We love you guys like crazy, keep you in our thoughts daily and hope with all our hope that Columbus comes through quickly and effeciently so that you can all be home again together where you belong.
xoxoxo,
Lauren
You know if there was a way for us to take away even an ounce of pain from your family, we would all band together and figure it out.
Sending you big hugs,
Jackie
Kate, my heart aches for you. I share some of your fears...the thought of a transplant in Kobe's future makes me sick to my stomach...I pray we never have to go that route...and that Kyle doesn't either. I admire your strength, especially being strong enough to know when to ask for help and when to fall apart...it is all part of this journey.
Love, hugs and many prayers to you and your family.
Kate,
I simply cannot imagine how you've managed the past five years, other than going on mother love alone. You are amazing, as is Mark, Alex, Jack and most especially Kyle. I am sending love, hope, prayers, good thoughts from Indiana to you.
Kate- you are one of the most inspiring people I know, all while being blessedly, wonderfully human. You ARE superhuman, yes, but still HUMAN, nonetheless. You and your family have endured and navigated far beyond what most could ever imagine. As lousy as it probably felt to "lose it," I am relieved. Everyone has their points when howling hopelessly at the moon is the only thing that makes sense.
We are praying constantly for all of you, including your medical team. You might hear us howling down the road from you, too. Solidarity.
Xo - Pam
Thank you for the update. I can't even begin to imagine the pain you feel. Quinn is a fraction of what Kyle goes through and there are still days that i wonder how we ever got through it this last time. d
Always,
Sarah
Oh Kate,
Stuffing emotions down is so tiring...but I know sometimes it seems easier to stuff them down and just do what has to be done.

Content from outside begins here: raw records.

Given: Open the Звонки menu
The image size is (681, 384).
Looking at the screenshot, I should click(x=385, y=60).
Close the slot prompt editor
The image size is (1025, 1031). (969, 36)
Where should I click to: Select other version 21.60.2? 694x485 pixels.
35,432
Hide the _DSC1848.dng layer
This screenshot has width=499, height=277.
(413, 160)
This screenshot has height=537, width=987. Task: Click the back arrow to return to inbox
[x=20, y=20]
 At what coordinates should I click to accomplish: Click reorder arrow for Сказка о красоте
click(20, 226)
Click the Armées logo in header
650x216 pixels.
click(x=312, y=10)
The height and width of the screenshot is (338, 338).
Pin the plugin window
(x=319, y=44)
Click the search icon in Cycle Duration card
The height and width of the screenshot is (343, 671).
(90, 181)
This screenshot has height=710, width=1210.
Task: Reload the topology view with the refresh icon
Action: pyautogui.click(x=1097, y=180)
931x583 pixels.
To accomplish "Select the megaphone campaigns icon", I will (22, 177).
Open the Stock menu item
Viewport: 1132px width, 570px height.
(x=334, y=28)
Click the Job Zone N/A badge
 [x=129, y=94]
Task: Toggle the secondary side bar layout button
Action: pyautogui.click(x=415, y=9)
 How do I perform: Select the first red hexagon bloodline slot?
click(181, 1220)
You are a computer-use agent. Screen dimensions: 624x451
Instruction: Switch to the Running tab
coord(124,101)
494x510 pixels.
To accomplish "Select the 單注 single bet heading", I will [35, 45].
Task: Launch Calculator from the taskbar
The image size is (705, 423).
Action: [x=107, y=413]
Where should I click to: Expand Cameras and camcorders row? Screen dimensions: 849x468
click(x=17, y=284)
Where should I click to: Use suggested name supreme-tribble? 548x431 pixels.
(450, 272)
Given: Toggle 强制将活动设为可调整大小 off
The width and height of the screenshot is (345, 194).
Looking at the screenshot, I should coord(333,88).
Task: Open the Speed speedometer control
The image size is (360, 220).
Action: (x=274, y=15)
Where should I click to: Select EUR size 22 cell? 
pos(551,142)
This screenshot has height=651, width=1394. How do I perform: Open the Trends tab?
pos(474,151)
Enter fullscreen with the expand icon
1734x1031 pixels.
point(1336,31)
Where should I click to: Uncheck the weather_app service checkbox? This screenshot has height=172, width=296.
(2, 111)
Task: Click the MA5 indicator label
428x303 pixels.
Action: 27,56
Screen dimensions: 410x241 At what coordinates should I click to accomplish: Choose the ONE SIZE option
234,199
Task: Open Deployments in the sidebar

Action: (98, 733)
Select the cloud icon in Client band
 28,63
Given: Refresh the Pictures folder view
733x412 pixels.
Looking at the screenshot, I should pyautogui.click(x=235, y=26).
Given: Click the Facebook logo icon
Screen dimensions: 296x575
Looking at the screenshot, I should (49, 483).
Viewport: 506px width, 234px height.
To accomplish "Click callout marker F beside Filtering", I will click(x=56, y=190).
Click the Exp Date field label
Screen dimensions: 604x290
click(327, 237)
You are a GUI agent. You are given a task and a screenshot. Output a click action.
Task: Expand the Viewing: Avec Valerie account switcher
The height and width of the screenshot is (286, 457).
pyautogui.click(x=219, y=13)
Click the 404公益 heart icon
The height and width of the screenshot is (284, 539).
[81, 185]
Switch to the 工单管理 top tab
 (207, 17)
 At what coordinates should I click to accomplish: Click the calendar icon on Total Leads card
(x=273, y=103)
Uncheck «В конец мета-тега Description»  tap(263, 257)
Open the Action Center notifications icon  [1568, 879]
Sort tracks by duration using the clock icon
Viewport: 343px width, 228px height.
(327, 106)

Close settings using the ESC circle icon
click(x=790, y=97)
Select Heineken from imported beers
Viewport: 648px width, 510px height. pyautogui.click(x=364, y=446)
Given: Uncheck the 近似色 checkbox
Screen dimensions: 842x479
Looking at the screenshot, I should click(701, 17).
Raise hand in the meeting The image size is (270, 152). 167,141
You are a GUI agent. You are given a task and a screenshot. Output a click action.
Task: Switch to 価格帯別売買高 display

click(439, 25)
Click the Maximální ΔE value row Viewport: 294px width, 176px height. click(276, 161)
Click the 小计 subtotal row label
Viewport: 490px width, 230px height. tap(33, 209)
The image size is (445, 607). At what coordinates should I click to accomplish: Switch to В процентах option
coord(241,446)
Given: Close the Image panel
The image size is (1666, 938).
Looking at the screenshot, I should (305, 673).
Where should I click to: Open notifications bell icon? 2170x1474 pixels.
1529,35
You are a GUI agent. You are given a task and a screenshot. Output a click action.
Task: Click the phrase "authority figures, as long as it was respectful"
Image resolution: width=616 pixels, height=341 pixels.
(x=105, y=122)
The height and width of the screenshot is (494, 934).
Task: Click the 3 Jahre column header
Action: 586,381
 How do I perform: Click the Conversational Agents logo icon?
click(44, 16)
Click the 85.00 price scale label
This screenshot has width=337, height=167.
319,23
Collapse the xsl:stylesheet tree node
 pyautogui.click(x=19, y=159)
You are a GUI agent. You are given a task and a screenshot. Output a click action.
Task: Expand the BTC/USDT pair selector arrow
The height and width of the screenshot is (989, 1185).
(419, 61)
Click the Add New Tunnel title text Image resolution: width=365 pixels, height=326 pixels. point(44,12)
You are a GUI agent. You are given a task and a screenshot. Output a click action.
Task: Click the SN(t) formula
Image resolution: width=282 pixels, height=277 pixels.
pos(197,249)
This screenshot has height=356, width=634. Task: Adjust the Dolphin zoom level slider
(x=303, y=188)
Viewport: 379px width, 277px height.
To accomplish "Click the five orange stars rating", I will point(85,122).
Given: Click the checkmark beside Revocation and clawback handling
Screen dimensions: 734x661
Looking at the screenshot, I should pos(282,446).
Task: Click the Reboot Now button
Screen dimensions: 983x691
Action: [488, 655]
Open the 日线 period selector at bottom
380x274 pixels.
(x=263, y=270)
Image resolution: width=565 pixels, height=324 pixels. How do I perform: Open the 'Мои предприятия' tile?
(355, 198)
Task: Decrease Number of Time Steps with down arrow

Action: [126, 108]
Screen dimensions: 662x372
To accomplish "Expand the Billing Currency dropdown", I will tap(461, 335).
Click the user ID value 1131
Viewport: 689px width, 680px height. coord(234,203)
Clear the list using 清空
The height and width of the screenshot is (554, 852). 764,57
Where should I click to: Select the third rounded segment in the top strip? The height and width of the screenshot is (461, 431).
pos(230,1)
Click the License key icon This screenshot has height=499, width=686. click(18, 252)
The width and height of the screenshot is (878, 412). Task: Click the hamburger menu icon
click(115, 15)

I want to thank you for sharing Kyle and your family's story with us, you all amaze me and inspire me.
I hope relief is in your near future
Leigh
(((Kate))) I dont know what to say, heartbreaking. Kyle and your family is always in my prayers. Thanks for keeping us updated. BIG HUGS to the bravest boy I know-
Heidi & Jack.
hi... we don't know each other, but i linked to team kyle through kristina s-b's facebook post. my heart goes out to you and to kyle, from one mother of a blue-eyed blondie boy with medical challenges to another. for what it's worth, there's a lot of research coming out about parents like us and post traumatic stress (or IN traumatic stress) -- knowing that helped me put a name to what was going on inside my head and heart. you are a warrior, with all that comes with it.
sending all my love to your beautiful ones.